-------- Document passage

Islands of Ireland: From Constantinople to Mayo's Island More
Island More, Clew Bay, County Mayo. Picture: Dan MacCarthy
Clew Bay’s role in international trade was highlighted a few decades ago by the discovery of Turkish coins on an island at the very edge of the bay, Island More. A resident of Clew Bay, Tommy Gibbons, discovered a small coin in 1957 on the beach on the island with what turned out to be Turkish script. In 1992, the National Museum, having been contacted by the Mayo News newspaper, identified the origin of the 10 para-piece as of Turkish origin bearing the image of the sultan Abdul Mejid with a date of 1839 to 1861. The obverse of the coin carried the sultan’s monogram called the ‘tughra’ which was a seal affixed to all official documents, and the reverse had the wording ‘Struck in Constantinople’. The sultan sent £1,000 to Ireland to alleviate the suffering of the Famine, which was £9,000 less than the sum he had wanted but was persuaded by British diplomats not to upstage the £2,000 sent by Queen Victoria.
The Mayo News reported that “an explanation offered for the presence of Turkish coins on Island More was that the island was frequently visited by foreign sailors to collect ballast for the outward journey of the great ‘wind-jammers’ which, up to the end of the previous century visited Westport Quay in large numbers to discharge cargoes”. Having unloaded the cargoes the ships would have needed to replace the deliveries with heavy material, probably rubble from the beaches of the islands. Hence, their presence on this and probably other islands in the vicinity is explained. Whether any trade or other contact took place between the locals and the sailors is not known, but it does make for interesting speculation.
Owing to a potentially treacherous route to Westport pier where the risk of beaching a ship on shallow waters was always present, ships required the services of a pilot to help them thread their way through the myriad of islands. One such pilot was Josie Gill of Island More who guided ships from the outer reaches of Clew Bay right up to the docks. The Clew Bay Heritage Centre possesses a plaster portrait of Gill which was created by the internationally renowned sculptress Helen Hooker O’Malley Roelofs. She was married to revolutionary and writer Ernie O’Malley who was mentioned here last month in connection with a War of Independence arms dump hidden on Island More’s neighbour Inishbee.

----------------
-------- Dataset excerpt

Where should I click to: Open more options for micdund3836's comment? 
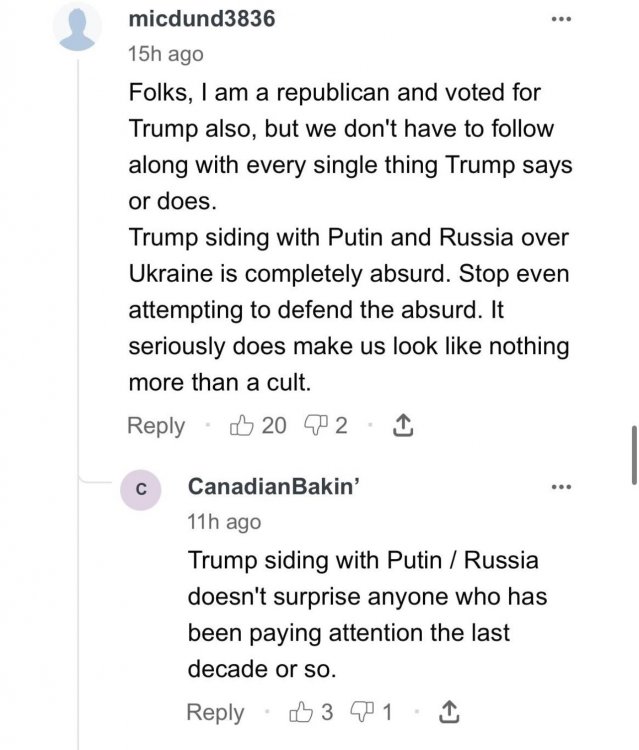click(x=561, y=20)
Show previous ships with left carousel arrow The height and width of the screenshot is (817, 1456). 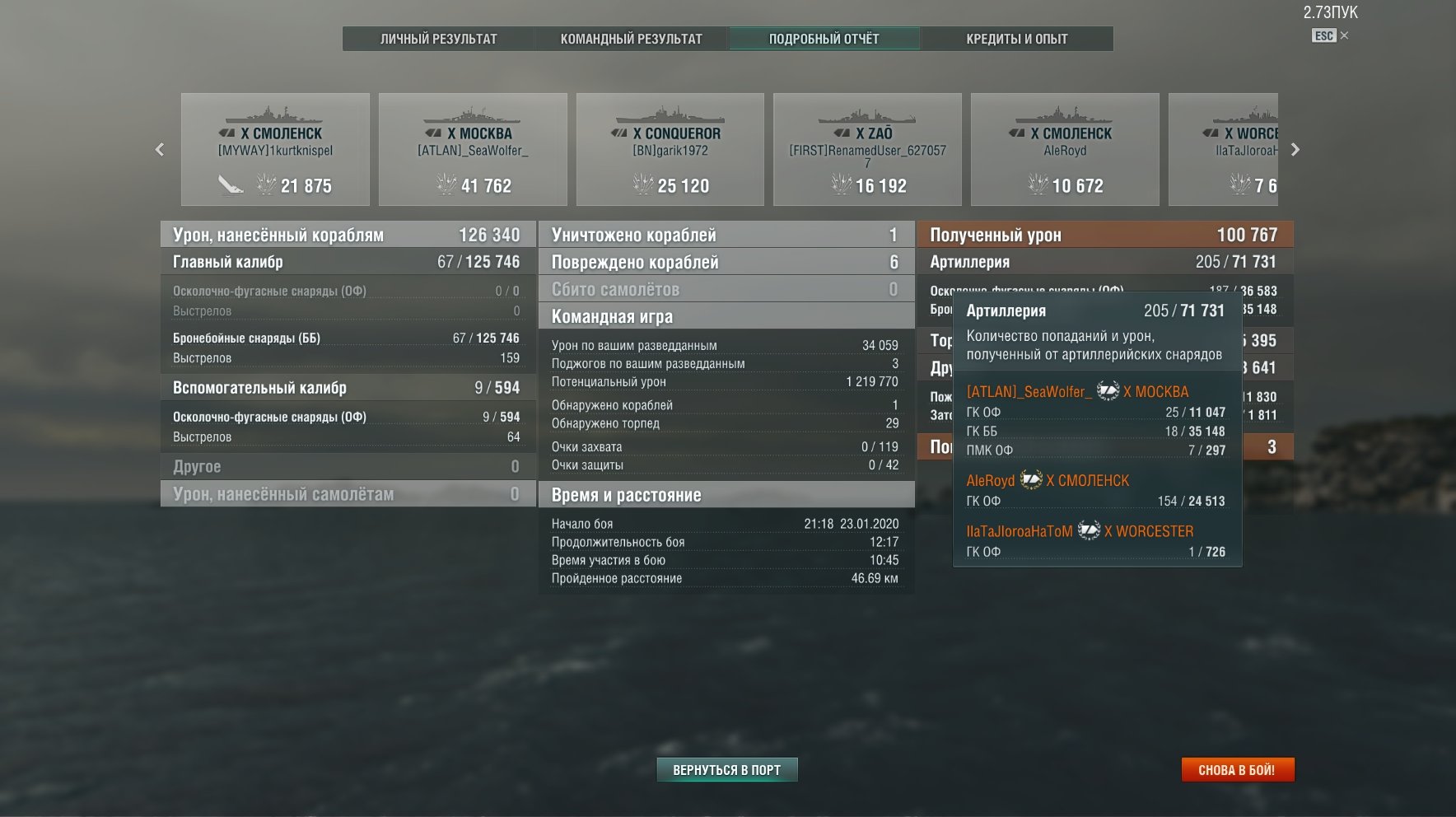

----------------

→ **Problems**:
1/ According to the Island More passage, in what year did Tommy Gibbons find the coin on the island's beach?
2/ Reproduce the section of the Island More passage that starts at "Owing to a potentially" and ends at "More’s neighbour Inishbee.".
The data above were drawn from a different source than the Island More passage.

→ **Expected outputs**:
1/ 1957

2/
Owing to a potentially treacherous route to Westport pier where the risk of beaching a ship on shallow waters was always present, ships required the services of a pilot to help them thread their way through the myriad of islands. One such pilot was Josie Gill of Island More who guided ships from the outer reaches of Clew Bay right up to the docks. The Clew Bay Heritage Centre possesses a plaster portrait of Gill which was created by the internationally renowned sculptress Helen Hooker O’Malley Roelofs. She was married to revolutionary and writer Ernie O’Malley who was mentioned here last month in connection with a War of Independence arms dump hidden on Island More’s neighbour Inishbee.